-- Start Source document --

How to Sue for Online Defamation
Are you thinking of filing an online defamation lawsuit? First, you’ll need to determine if you are dealing with defamation or just an unflattering opinion. To win a case, you must prove that public comments aren’t only false, but a statement of fact.
A review that says, “I was served a moldy muffin at The Flower Cafe” is a statement of fact, and if that statement is not true, it’s defamation. However, a review that states, “The server at The Flower Cafe was rude” is simply too vague and opinionated to qualify as defamation.
Additionally, the statement must be public. Since most damaging statements are made on review sites or social media, they would count as public. But a private conversation between the business owner and individual does not count. However, “public” does not have to be widespread. If someone makes a false, damaging statement to a third party, it could be defamation.
In addition to these requirements, there are different standards for public and private figures, as well as knowledge that the statement is false. For specific details, it’s best to contact a qualified attorney.
Can You Win an Online Defamation Lawsuit?
Lawsuits are expensive and time consuming, but they can also be damaging. This is especially true if you’re suing a customer. So if you’re going to sue for online defamation, consider whether you can win and make sure it will be worth it.
You should also consider anti-SLAPP laws. Strategic lawsuits against public participation (SLAPPs) seek to silence free speech. Consequently, the burden of proof lies with the plaintiff, so it difficult to win even if you’re in the right.
If you do sue and win, damages for defamatory statements can range from millions of dollars to nothing at all. Typically, damages are calculated based on actual injuries, such as lost income, lost earning capacity, personal humiliation, and of course, pain and suffering.
Should You Sue for Online Defamation?
While it is possible to sue for online defamation, it’s usually not a good idea except in extreme cases. For example, a single false review about a moldy muffin probably won’t cost you thousands in lost revenue. However, a calculated effort to spread false information about your business could put your company at risk. If a competitor publishes numerous fake reviews about you under different names, you should may need to take action.
Consequences of filing a defamation lawsuit
Whether you have a case or not, it’s important to understand that things might get worse before they get better. In the best-case scenario, you’ll quietly file and win your lawsuit, receive damages, and clear your name. But the reality may be much different.
When you start a defamation lawsuit, you may trigger “The Streisand Effect.” This is when an attempt to censor information actually amplifies it, and defamation suits are perfect examples of the phenomenon.
If you start such a lawsuit, the press will probably report on it. Unfortunately, that means you’ll have to remove more negative search results. If you win, you’ll be vindicated, and you can hope that the press clears your name. But in the meantime, taking legal action can, and probably will, make matters worse.
If you’ve got a real case worth pursuing, this effect may be a risk you feel you can take. But if you lose, your reputation will be much more difficult to repair.
Other Ways to Remove Online Defamation
Even if you don’t sue for online defamation removal, you may not want to let things go. Fortunately, there are a number of ways to handle defamation without a lawsuit that will help your reputation.
- Contact the review website: Reputable review sites have policies that will allow for mediation or removal of fake reviews.
- Contact the individual: If you know the individual who posted the statement, contact them and ask them to delete it. It will help if you apologize and explain that they are damaging your reputation. However, you must be polite and apologetic instead of defensive and accusatory. Do not threaten legal action, as this is not likely to encourage them to help you.
- Do better and move on: If you’re not getting through on a website or directly with the reviewer or individual who posted the statement, you may be out of luck unless you want to pursue legal action. But ultimately, a single review or online statement should not completely damage your reputation. Instead, of suing, focus on building a positive reputation that can overshadow any negative mentions. Develop a blog, open social media accounts, solicit positive reviews, and simply become more active online in a productive way so that your search results will reflect more positively on you.
The Bottom Line on Online Defamation Lawsuits
While it is possible to file (and sometimes win) an online defamation suit, it’s important to weigh the consequences to your reputation.
If you’re able to win, you may receive damages, but ultimately, no one wins in an online defamation lawsuit. Cases may take months or years to find a judgement, and by that time, your livelihood and business may be ruined. Even if you’re completely in the right, customers and business partners may be wary to trust you in the future.
Legal content could fill your search results for years (possibly decades) to come. If you win, you’ll likely be awarded damages, and the world will see that you were right — but it could be difficult and expensive to build your reputation back up again.

-- End Source document --
-- Start Supplied records --

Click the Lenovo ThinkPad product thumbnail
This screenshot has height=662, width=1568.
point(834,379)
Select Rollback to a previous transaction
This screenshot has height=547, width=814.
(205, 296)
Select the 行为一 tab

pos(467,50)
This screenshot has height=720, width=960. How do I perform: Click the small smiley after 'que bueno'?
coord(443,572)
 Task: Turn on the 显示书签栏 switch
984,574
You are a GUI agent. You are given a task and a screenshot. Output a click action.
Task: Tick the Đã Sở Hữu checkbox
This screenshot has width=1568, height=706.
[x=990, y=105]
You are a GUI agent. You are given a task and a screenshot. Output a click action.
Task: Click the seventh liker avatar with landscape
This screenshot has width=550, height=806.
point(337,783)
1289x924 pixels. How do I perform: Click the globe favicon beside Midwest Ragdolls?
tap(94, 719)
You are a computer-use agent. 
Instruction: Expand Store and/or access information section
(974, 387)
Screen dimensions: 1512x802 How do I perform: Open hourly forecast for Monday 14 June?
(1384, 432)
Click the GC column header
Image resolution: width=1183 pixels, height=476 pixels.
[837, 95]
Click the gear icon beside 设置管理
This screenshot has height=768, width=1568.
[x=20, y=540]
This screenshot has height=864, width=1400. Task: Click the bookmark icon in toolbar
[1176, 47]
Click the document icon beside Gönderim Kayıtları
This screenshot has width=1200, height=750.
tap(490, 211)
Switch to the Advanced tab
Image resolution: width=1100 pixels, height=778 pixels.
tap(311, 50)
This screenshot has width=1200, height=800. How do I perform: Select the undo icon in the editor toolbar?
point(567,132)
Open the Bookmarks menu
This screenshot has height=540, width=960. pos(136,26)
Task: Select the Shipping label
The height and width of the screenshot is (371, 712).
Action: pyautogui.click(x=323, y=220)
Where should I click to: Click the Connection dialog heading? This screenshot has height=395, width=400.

-- End Supplied records --

Goal A.
Answer these three questions using the article on suing for online defamation:
(i) Which example review does the article present as a statement of fact?
(ii) What name does the article give to an attempt to censor information that actually amplifies it?
(iii) How long might legal content fill your search results?
Goal B.
Duplicate the rows exactly, everything from the row containing "Select the 行为一 tab" down to the last row.

Full solution A.
(i) "I was served a moldy muffin at The Flower Cafe"
(ii) "The Streisand Effect"
(iii) For years, possibly decades

Full solution B.
Select the 行为一 tab

pos(467,50)
This screenshot has height=720, width=960. How do I perform: Click the small smiley after 'que bueno'?
coord(443,572)
 Task: Turn on the 显示书签栏 switch
984,574
You are a GUI agent. You are given a task and a screenshot. Output a click action.
Task: Tick the Đã Sở Hữu checkbox
This screenshot has width=1568, height=706.
[x=990, y=105]
You are a GUI agent. You are given a task and a screenshot. Output a click action.
Task: Click the seventh liker avatar with landscape
This screenshot has width=550, height=806.
point(337,783)
1289x924 pixels. How do I perform: Click the globe favicon beside Midwest Ragdolls?
tap(94, 719)
You are a computer-use agent. 
Instruction: Expand Store and/or access information section
(974, 387)
Screen dimensions: 1512x802 How do I perform: Open hourly forecast for Monday 14 June?
(1384, 432)
Click the GC column header
Image resolution: width=1183 pixels, height=476 pixels.
[837, 95]
Click the gear icon beside 设置管理
This screenshot has height=768, width=1568.
[x=20, y=540]
This screenshot has height=864, width=1400. Task: Click the bookmark icon in toolbar
[1176, 47]
Click the document icon beside Gönderim Kayıtları
This screenshot has width=1200, height=750.
tap(490, 211)
Switch to the Advanced tab
Image resolution: width=1100 pixels, height=778 pixels.
tap(311, 50)
This screenshot has width=1200, height=800. How do I perform: Select the undo icon in the editor toolbar?
point(567,132)
Open the Bookmarks menu
This screenshot has height=540, width=960. pos(136,26)
Task: Select the Shipping label
The height and width of the screenshot is (371, 712).
Action: pyautogui.click(x=323, y=220)
Where should I click to: Click the Connection dialog heading? This screenshot has height=395, width=400.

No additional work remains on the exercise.